BUILJ Publishes New IALI Study

The Boston University International Law Journal has just published Brian F. Havel & Gabriel S. Sanchez's Restoring Global Aviation's "Cosmopolitan Mentalite", 29 B.U. Int'l L.J. 1 (2011), as the lead article for its 29th volume.  The study is the first of its kind to assess international aviation's global regulatory environment from the standpoint of philosophical cosmopolitanism.  From the abstract:

For over six decades, the central juristic premise of the global regulatory regime for international civil aviation has been that citizenship defines ownership; the mentalite—the determinative category of thought—has been that nationality organizes air commerce. Through this conflation of commercial and national affiliation, there are American carriers, British carriers, Canadian carriers—but not a single authentically transnational carrier. Because nationality supervenes, there is no international airline as such; the concept of a multinational enterprise remains unknown in air transport, even in the 21st century.

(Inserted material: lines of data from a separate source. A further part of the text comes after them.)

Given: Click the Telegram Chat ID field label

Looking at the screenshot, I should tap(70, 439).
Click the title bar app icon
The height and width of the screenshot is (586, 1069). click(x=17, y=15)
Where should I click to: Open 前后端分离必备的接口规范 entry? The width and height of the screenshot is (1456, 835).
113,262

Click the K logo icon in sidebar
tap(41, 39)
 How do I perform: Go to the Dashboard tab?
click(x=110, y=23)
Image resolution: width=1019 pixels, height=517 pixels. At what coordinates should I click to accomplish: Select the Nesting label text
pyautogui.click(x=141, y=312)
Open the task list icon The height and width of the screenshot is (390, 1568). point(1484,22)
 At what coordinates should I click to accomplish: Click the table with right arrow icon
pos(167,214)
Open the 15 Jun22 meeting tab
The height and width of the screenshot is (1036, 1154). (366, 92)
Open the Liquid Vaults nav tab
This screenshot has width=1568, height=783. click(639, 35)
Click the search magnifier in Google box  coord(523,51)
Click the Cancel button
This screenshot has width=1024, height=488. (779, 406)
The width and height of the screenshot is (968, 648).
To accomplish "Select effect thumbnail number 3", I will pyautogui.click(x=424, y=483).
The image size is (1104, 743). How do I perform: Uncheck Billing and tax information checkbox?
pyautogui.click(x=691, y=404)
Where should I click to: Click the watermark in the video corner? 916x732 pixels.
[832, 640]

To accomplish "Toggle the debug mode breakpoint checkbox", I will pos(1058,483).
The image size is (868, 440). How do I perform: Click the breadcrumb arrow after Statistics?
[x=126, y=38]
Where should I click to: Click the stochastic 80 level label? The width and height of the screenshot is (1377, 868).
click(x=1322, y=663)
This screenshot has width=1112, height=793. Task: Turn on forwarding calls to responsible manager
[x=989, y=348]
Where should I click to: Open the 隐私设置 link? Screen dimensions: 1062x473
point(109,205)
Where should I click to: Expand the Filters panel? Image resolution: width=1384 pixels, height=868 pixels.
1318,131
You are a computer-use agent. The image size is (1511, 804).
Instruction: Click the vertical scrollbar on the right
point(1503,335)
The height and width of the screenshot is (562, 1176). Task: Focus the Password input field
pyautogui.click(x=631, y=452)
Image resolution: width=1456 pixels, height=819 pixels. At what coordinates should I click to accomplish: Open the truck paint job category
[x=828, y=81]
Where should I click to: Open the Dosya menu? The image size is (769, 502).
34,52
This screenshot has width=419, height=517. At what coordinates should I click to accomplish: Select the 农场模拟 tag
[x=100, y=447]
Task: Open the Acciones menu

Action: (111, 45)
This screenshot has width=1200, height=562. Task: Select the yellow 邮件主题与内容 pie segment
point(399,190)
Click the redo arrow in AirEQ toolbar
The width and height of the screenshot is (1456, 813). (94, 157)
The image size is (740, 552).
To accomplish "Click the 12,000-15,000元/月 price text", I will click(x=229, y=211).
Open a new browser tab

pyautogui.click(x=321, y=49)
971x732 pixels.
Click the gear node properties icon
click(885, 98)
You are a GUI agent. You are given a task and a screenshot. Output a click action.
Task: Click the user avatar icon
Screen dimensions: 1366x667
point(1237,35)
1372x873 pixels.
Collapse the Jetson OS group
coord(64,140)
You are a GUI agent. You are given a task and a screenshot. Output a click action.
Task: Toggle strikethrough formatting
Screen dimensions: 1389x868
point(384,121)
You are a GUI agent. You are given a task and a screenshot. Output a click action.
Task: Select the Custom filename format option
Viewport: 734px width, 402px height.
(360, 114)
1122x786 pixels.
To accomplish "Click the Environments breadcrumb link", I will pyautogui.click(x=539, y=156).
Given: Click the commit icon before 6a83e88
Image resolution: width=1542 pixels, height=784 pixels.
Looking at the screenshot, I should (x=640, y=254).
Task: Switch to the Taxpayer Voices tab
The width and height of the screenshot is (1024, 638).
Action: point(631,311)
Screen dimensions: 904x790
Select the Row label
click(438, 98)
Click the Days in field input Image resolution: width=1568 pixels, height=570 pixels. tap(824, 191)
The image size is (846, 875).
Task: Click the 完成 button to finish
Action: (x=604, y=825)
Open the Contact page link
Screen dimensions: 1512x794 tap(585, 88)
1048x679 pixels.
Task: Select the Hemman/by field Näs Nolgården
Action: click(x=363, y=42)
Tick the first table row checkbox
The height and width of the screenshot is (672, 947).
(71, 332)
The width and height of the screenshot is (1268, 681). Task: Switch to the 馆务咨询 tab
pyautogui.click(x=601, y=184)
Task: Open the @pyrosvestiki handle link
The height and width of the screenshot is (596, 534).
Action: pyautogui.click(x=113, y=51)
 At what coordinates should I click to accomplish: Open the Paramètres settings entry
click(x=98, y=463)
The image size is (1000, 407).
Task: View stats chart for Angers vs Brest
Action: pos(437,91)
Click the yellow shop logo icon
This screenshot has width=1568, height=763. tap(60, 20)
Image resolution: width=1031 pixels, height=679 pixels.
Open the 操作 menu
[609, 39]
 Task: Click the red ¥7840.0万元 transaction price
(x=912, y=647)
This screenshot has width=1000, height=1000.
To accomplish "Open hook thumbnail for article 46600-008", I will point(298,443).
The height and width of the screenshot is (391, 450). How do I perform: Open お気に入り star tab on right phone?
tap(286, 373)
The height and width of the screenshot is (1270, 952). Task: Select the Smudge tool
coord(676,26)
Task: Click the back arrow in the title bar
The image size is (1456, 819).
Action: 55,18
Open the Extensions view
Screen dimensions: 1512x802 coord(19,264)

In this article, we generate a fresh context within which to reevaluate the issue of airline nationality by first illuminating the implicit cosmopolitanism of the international aviation industry and of its (potential) global regulatory structure by recollecting the origins of the current order and by positioning the industry within the conceptual development of the notion of cosmopolitanism itself. To accomplish this, we use the recently-signed air services agreement between Canada and the European Union to project what we will call a “cosmopolitan mentalite” that can radically transform air transport law and regulation for the future. In particular, we will explore how a doctrine of “citizenship purity” has had a stranglehold on the natural cosmopolitanism of the aviation industry virtually since its establishment, and how the Canada/EU agreement, which contains features (or at least prospective features) excluded from all prior bilateral air services agreements through which countries exchange air route permissions, models a way past the industry’s inheritance of regulatory chauvinism.